According to the research, Quantifying Trading Behavior in Financial Markets, mining Google search terms related to finance and using the data into an investment strategy would have outperformed all pickers over an eight year period ending in 2011. The report was made by big data academics and published in the journal Nature.
The academics, Professor Tobias Preis of Warwick Business School and Helen Susannah Moat of Boston University, have already made a stir by using similar approaches to quantify stock price in fluctuations of companies on the Standard & Poor’s 500 Index as well as the gross domestic product growth of the world’s largest countries. Their latest attempt is their controversial so far. They analyzed changes in the frequency of 98 general fiancé terms such as unemployment, credit, revenue, and Nasdaq in Google searches from 2004 to 2011. They then used the search volume data to come out with an investment strategy they named Google Trends Strategy. The result saw a market beating return over the period.
The team looked at the week-by-week basis the ups and downs of Google search volume for the search terms. Based on the results, the team would buy or sell its theoretical Dow Jones industrial average portfolio. If the search terms went up, they would sell in the following week. If there was a decrease, then they would buy.
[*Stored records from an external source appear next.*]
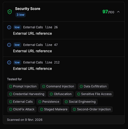Collapse the Security Score panel chevron
This screenshot has width=128, height=129.
pos(118,12)
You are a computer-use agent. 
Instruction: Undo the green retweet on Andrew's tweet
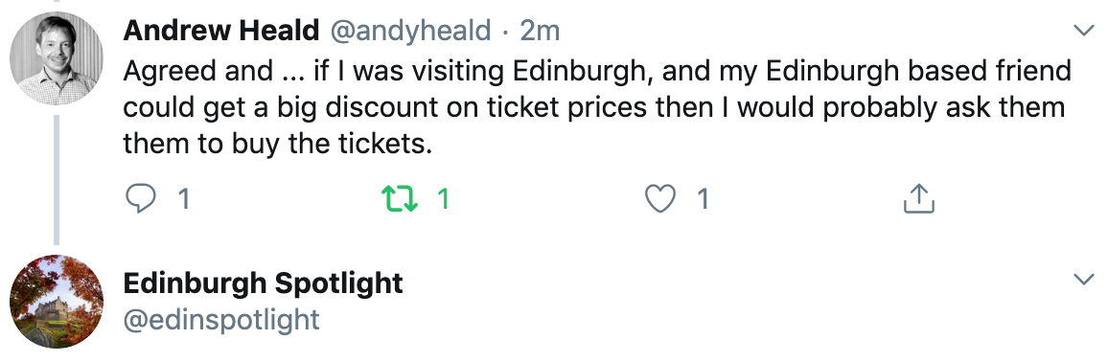[x=400, y=199]
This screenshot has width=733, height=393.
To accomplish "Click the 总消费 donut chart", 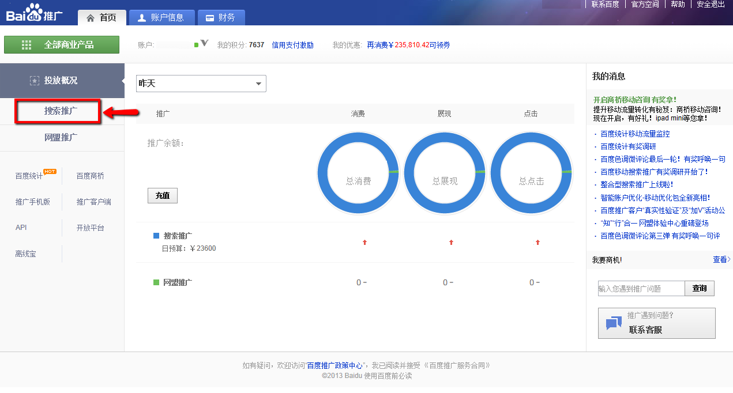I will pyautogui.click(x=358, y=172).
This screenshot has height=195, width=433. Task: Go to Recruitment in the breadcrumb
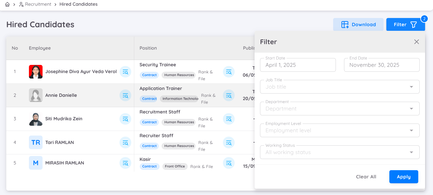[38, 4]
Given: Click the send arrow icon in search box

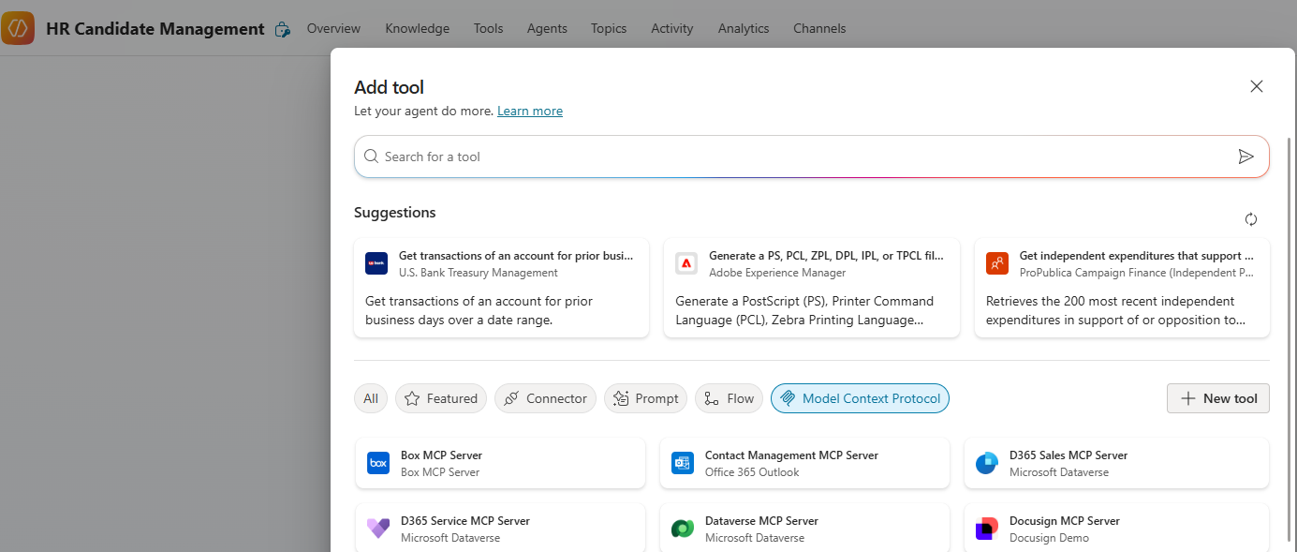Looking at the screenshot, I should coord(1245,157).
With the strategy, the team got 326 percent return when analyzing the keyword debt. Other search terms got lower results. In contrast, a conservative buy-and-hold strategy that ignored Google searches got a return of 16 percent over the same period.
Preis said the findings got the attention of the finance industry. It could lead to a change in their investment strategies or algorithms. Moat said that online search data could give them new insight on how humans collect information before making decisions.